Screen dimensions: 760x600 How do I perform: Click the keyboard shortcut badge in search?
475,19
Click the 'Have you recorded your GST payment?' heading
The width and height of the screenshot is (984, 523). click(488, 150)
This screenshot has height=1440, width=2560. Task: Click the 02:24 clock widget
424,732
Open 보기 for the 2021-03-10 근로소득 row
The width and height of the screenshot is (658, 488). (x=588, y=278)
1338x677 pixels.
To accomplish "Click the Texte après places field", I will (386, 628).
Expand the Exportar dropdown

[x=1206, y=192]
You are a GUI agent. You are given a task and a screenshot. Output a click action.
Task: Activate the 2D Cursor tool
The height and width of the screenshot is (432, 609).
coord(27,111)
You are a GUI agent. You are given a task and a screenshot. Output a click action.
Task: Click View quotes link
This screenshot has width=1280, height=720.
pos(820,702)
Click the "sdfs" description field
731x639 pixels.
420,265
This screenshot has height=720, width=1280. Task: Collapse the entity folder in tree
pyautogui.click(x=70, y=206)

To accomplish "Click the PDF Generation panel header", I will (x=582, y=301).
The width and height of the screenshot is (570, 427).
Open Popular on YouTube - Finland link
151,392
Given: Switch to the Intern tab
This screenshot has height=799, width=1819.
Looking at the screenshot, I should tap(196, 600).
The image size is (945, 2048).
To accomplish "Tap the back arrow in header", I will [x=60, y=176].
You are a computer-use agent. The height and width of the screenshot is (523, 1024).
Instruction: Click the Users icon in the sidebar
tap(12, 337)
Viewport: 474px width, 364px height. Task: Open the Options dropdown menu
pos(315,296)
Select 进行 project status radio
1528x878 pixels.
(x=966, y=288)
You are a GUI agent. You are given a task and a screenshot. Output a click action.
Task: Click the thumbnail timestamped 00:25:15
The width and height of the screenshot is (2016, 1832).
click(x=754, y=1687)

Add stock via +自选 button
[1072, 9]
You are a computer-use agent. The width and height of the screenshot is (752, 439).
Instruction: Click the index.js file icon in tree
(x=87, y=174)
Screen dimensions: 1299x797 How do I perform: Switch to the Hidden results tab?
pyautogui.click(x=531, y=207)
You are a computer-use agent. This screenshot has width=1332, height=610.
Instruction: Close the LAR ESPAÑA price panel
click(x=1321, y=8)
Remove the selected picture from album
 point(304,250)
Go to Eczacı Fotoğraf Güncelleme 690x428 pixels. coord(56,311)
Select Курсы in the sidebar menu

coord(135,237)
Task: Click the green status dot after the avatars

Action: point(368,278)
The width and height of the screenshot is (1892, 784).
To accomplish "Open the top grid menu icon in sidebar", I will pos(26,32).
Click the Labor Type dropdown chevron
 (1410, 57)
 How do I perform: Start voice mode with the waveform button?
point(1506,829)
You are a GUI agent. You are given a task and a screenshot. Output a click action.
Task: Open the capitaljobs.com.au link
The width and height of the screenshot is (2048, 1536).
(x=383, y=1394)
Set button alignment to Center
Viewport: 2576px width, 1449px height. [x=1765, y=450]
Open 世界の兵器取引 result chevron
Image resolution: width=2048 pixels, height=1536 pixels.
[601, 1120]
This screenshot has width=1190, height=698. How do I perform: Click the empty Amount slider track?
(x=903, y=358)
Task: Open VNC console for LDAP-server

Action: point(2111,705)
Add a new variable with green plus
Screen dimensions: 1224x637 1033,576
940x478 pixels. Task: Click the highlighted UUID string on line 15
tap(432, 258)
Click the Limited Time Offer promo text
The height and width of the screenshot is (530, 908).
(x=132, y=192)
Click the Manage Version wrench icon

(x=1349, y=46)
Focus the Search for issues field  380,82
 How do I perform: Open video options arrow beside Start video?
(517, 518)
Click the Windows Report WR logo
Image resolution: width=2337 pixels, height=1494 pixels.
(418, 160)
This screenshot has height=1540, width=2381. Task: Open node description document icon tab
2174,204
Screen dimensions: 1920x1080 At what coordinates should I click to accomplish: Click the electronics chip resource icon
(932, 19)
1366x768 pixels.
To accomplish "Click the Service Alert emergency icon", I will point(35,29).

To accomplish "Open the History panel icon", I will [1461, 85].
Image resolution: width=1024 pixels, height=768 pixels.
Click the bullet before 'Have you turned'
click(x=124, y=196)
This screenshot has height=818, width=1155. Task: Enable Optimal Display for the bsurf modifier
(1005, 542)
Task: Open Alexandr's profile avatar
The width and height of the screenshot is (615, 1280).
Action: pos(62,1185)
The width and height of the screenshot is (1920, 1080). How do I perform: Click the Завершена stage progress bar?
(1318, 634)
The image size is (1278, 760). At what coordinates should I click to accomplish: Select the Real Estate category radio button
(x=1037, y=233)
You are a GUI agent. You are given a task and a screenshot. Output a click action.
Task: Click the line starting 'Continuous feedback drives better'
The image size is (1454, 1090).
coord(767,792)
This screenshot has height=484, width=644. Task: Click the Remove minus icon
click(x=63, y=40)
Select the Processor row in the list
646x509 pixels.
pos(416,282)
# # # #
Set task
Collect every line of the data above that contains the word "link".

Response for this exercise
Task: Click View quotes link
Open Popular on YouTube - Finland link
Task: Open the capitaljobs.com.au link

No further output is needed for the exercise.